## What this task involves
After checking the listing below, say how many of its lines contain the string "target". Only the number is needed.

## Input material
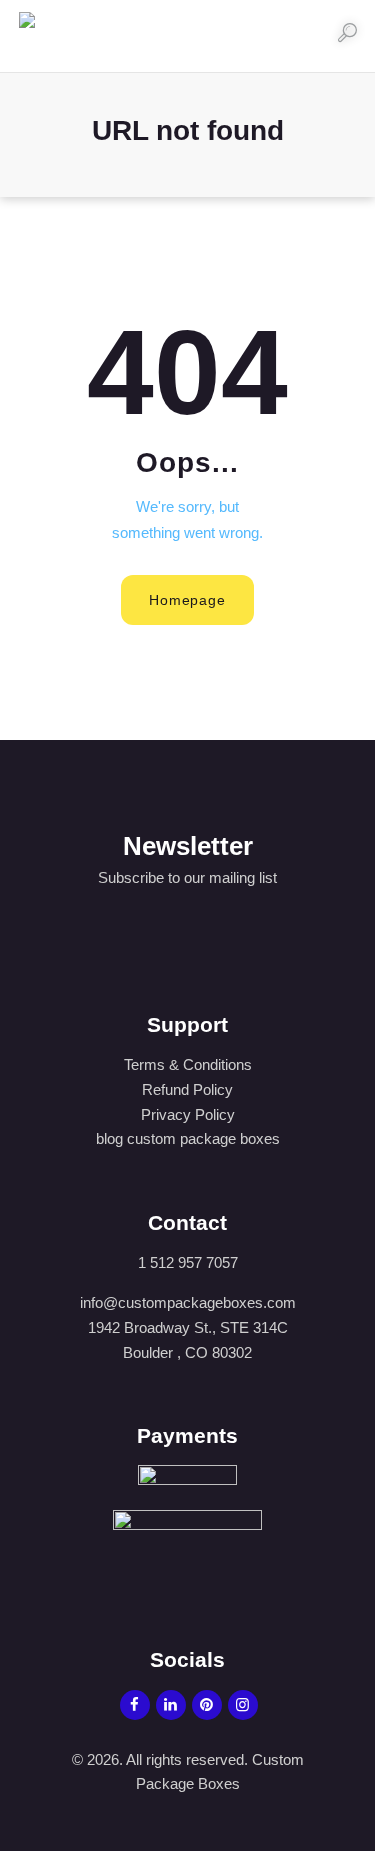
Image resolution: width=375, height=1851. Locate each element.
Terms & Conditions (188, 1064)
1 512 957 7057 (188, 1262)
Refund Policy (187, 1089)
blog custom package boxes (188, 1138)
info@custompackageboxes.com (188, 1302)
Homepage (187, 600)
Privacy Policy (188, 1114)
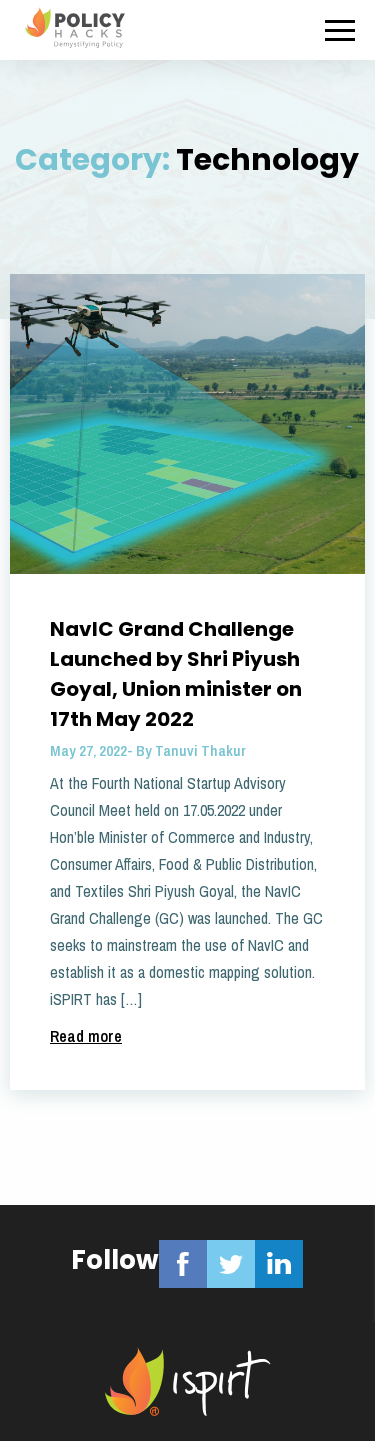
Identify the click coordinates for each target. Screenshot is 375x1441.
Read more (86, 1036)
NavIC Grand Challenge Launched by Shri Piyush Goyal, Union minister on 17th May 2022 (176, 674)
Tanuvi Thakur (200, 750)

==

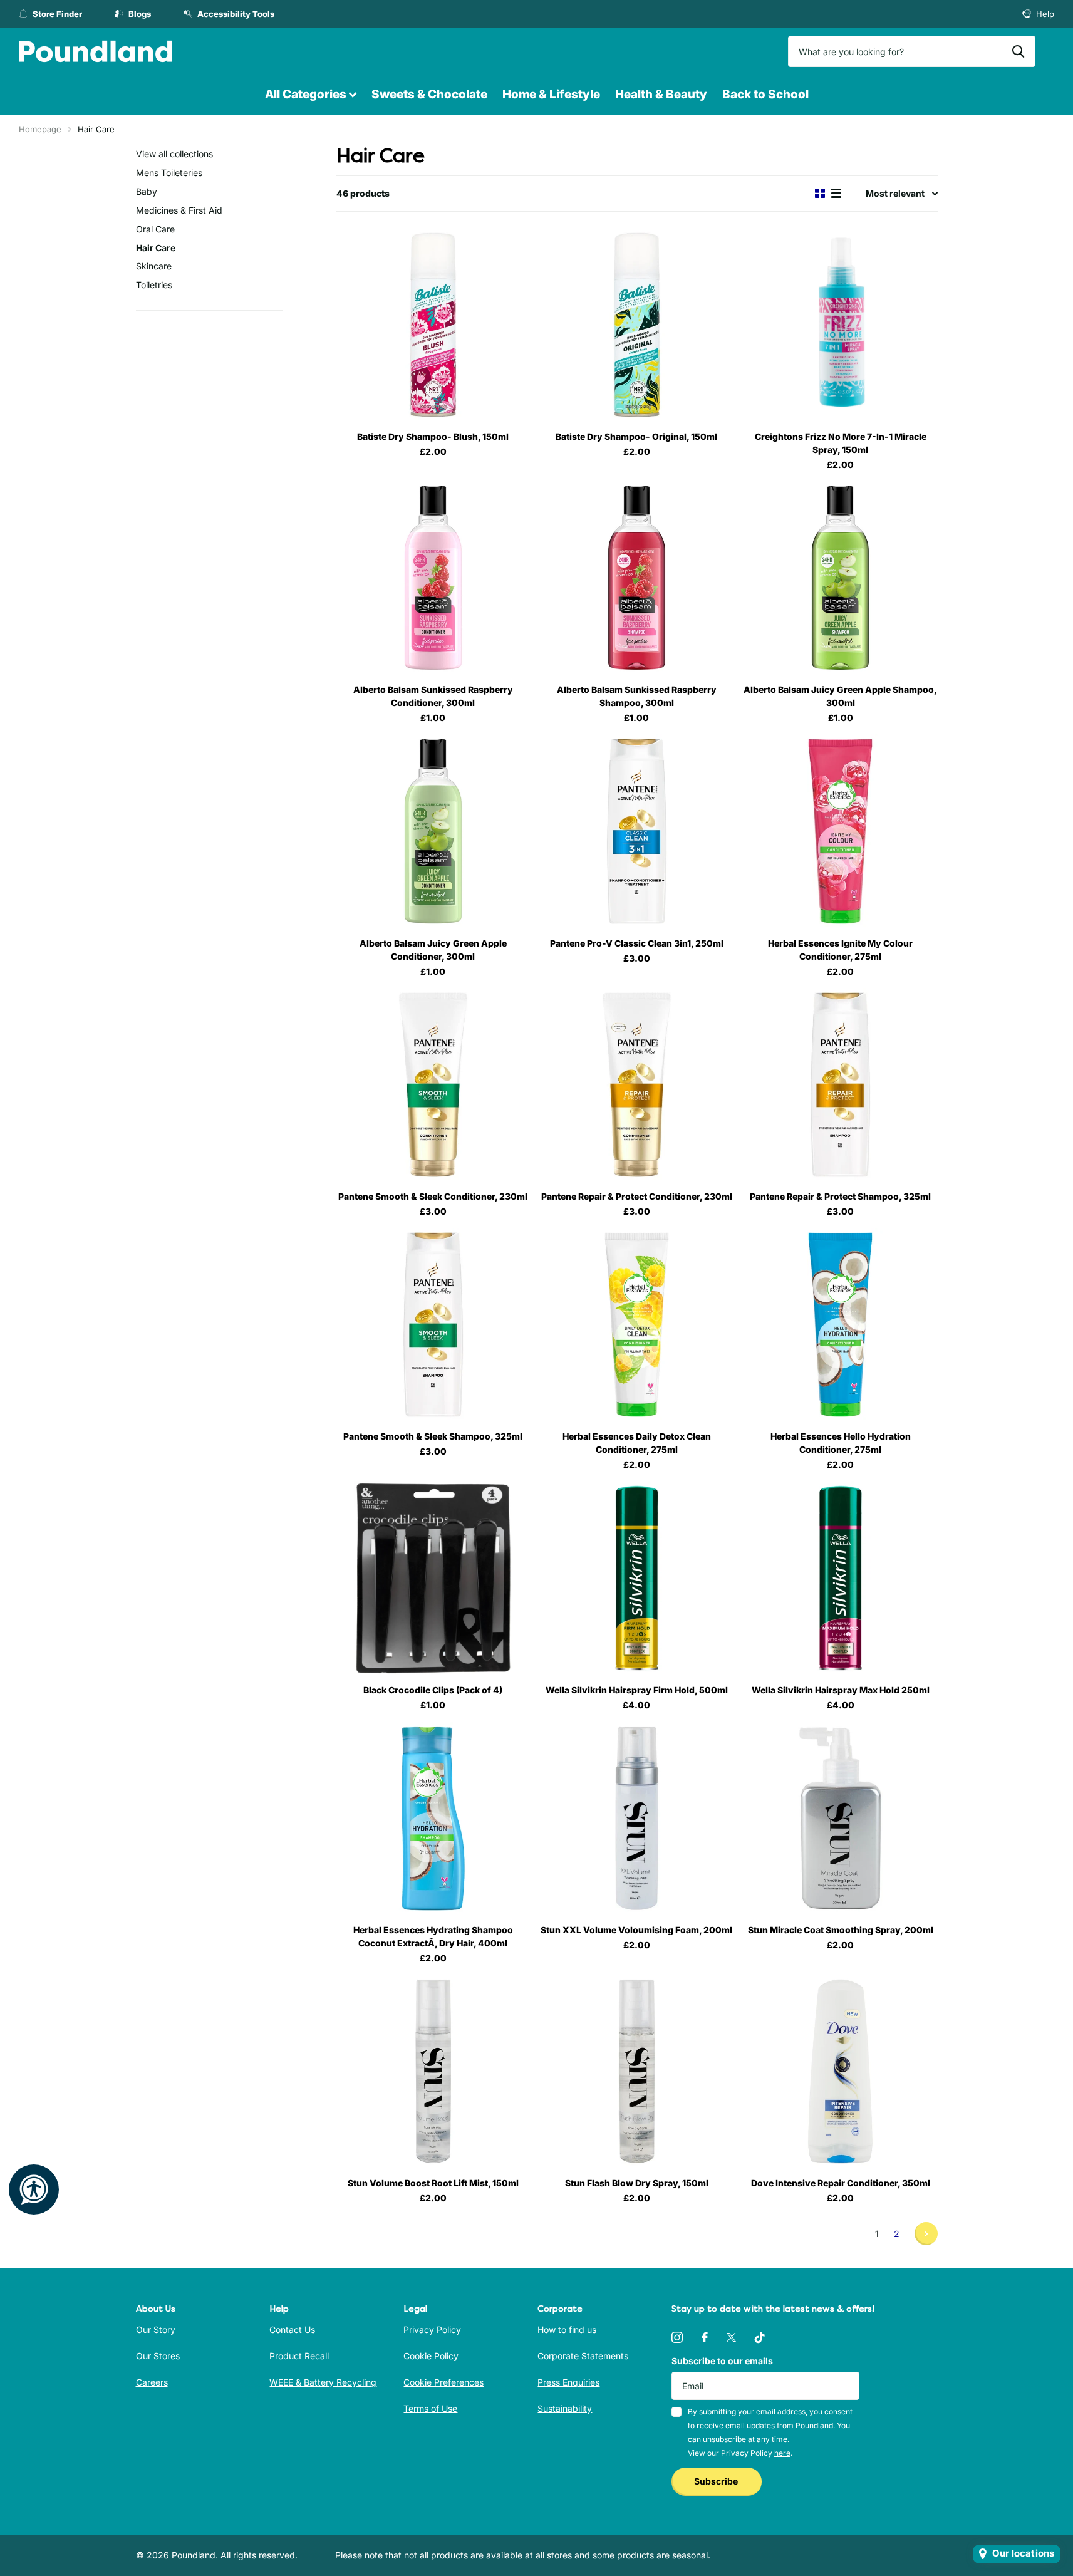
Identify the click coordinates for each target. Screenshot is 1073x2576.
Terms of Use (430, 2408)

...

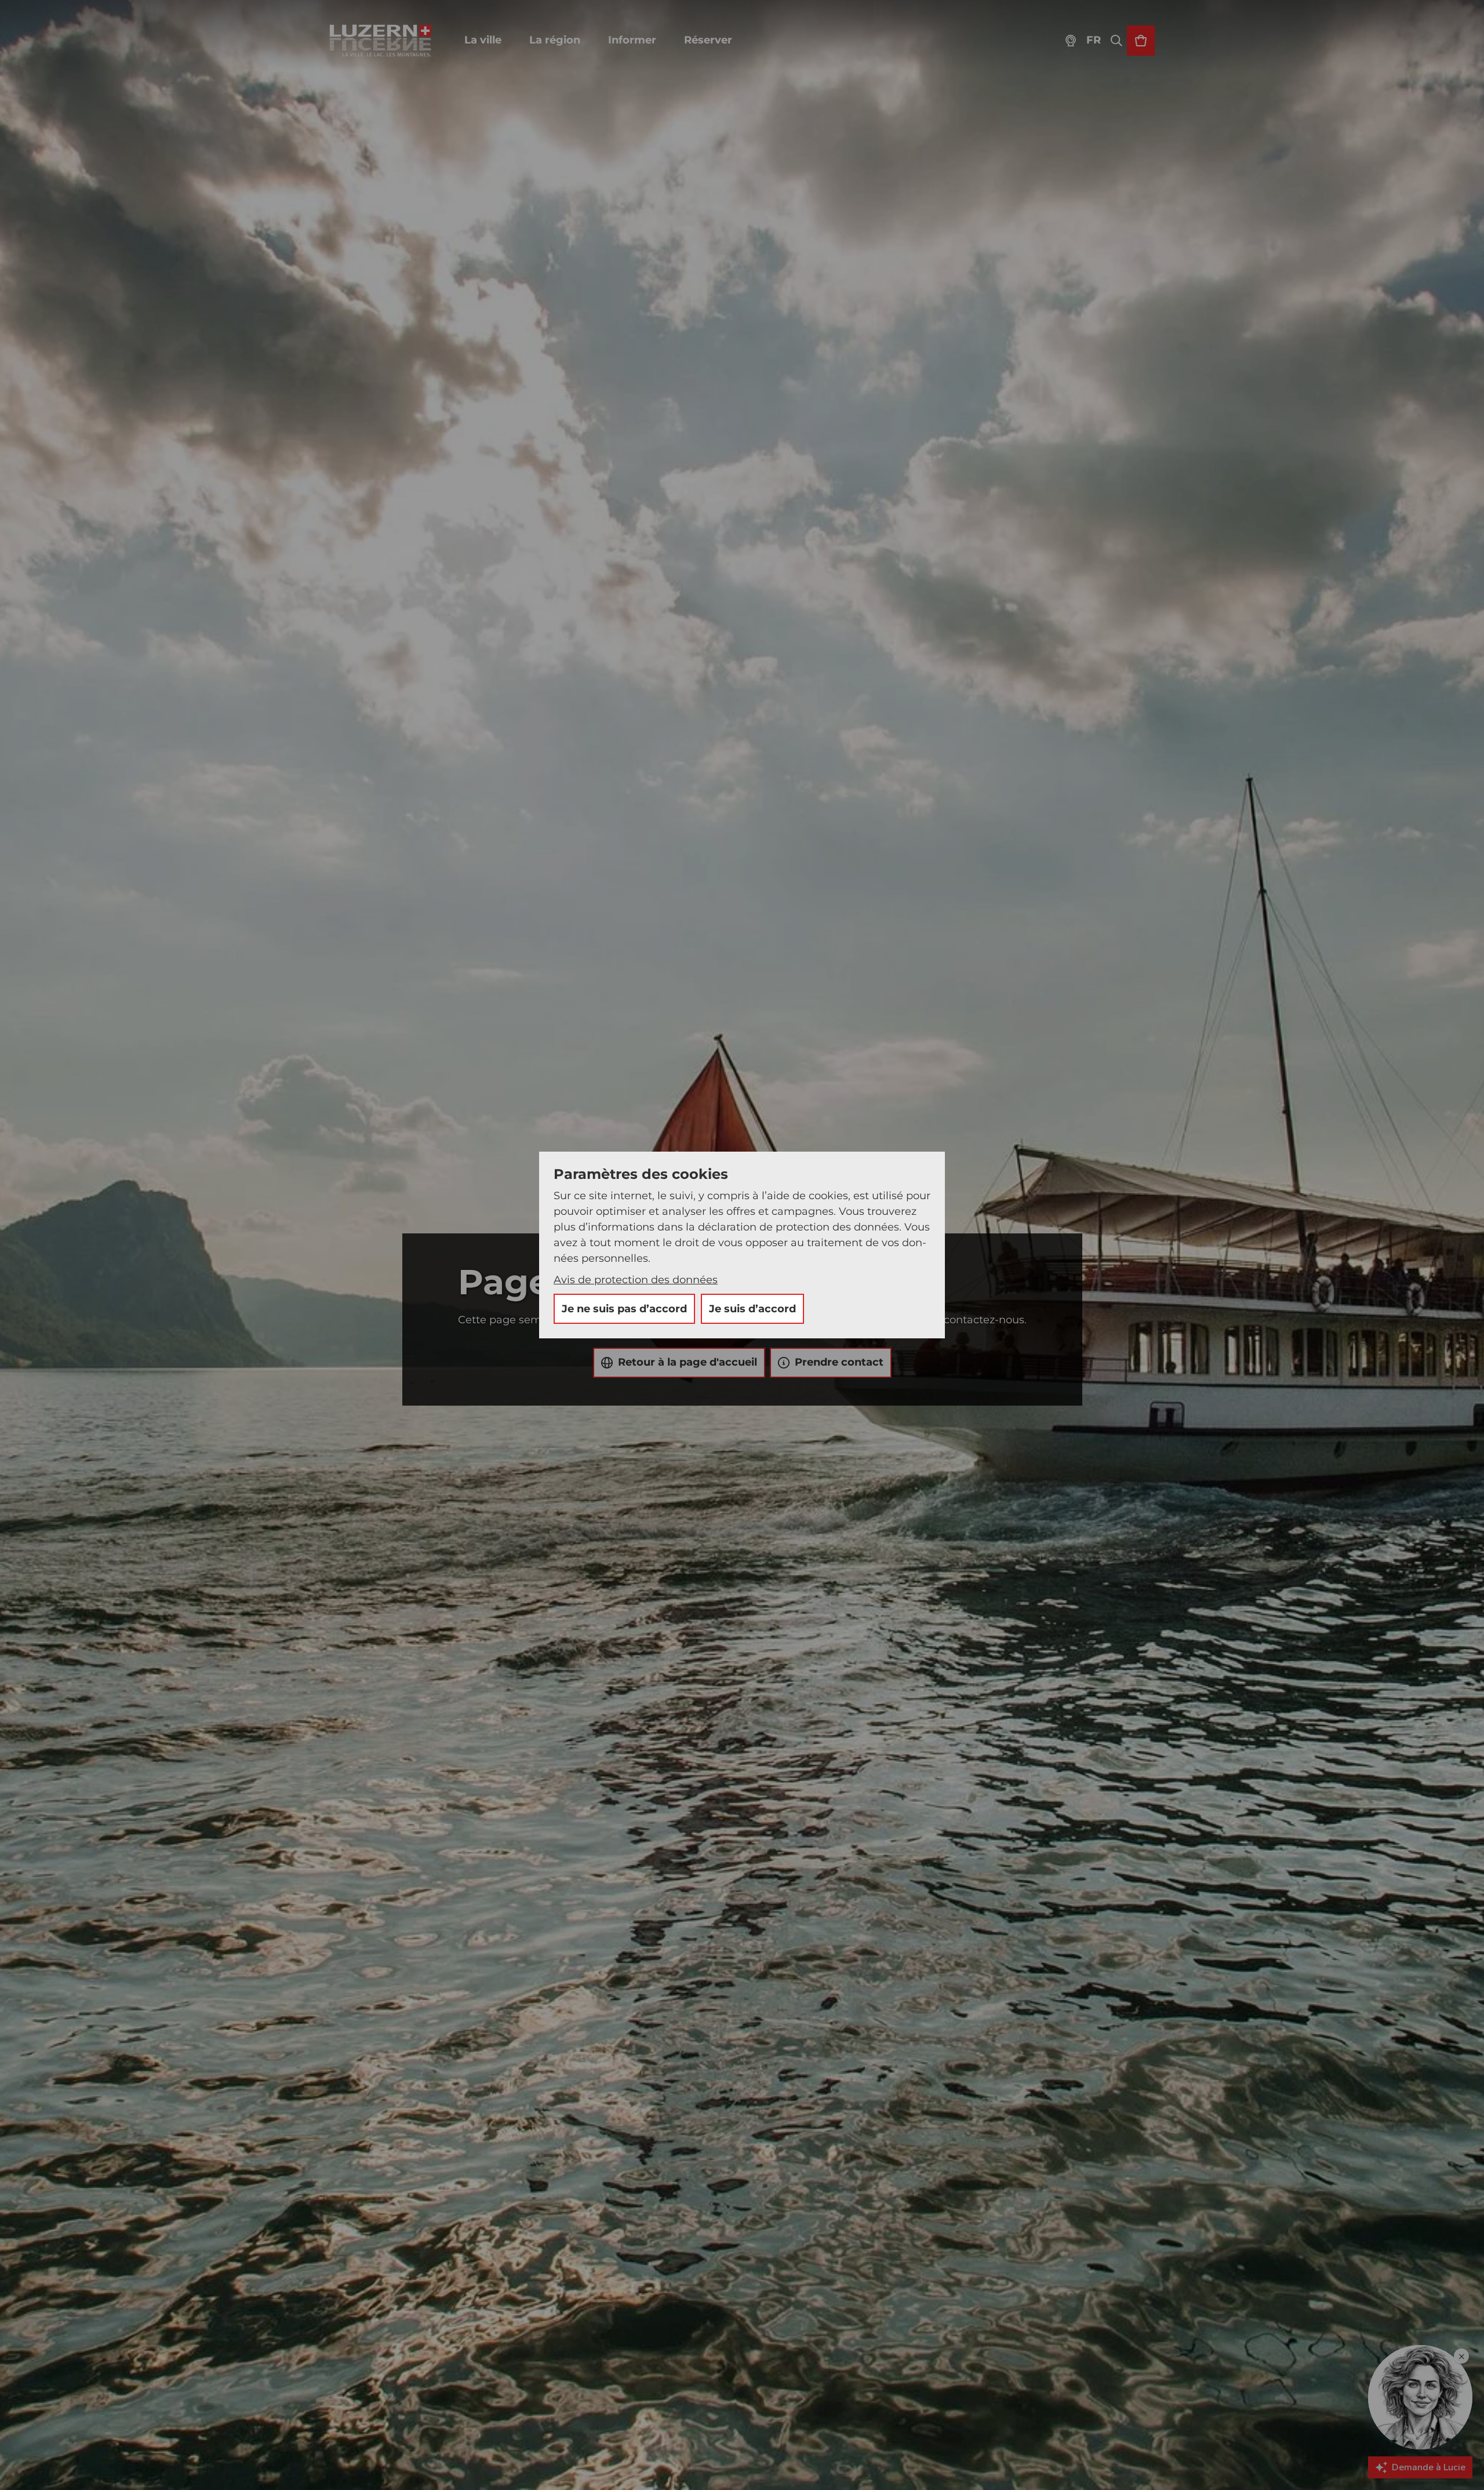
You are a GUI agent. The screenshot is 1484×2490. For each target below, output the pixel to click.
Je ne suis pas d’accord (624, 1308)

## Task solution
3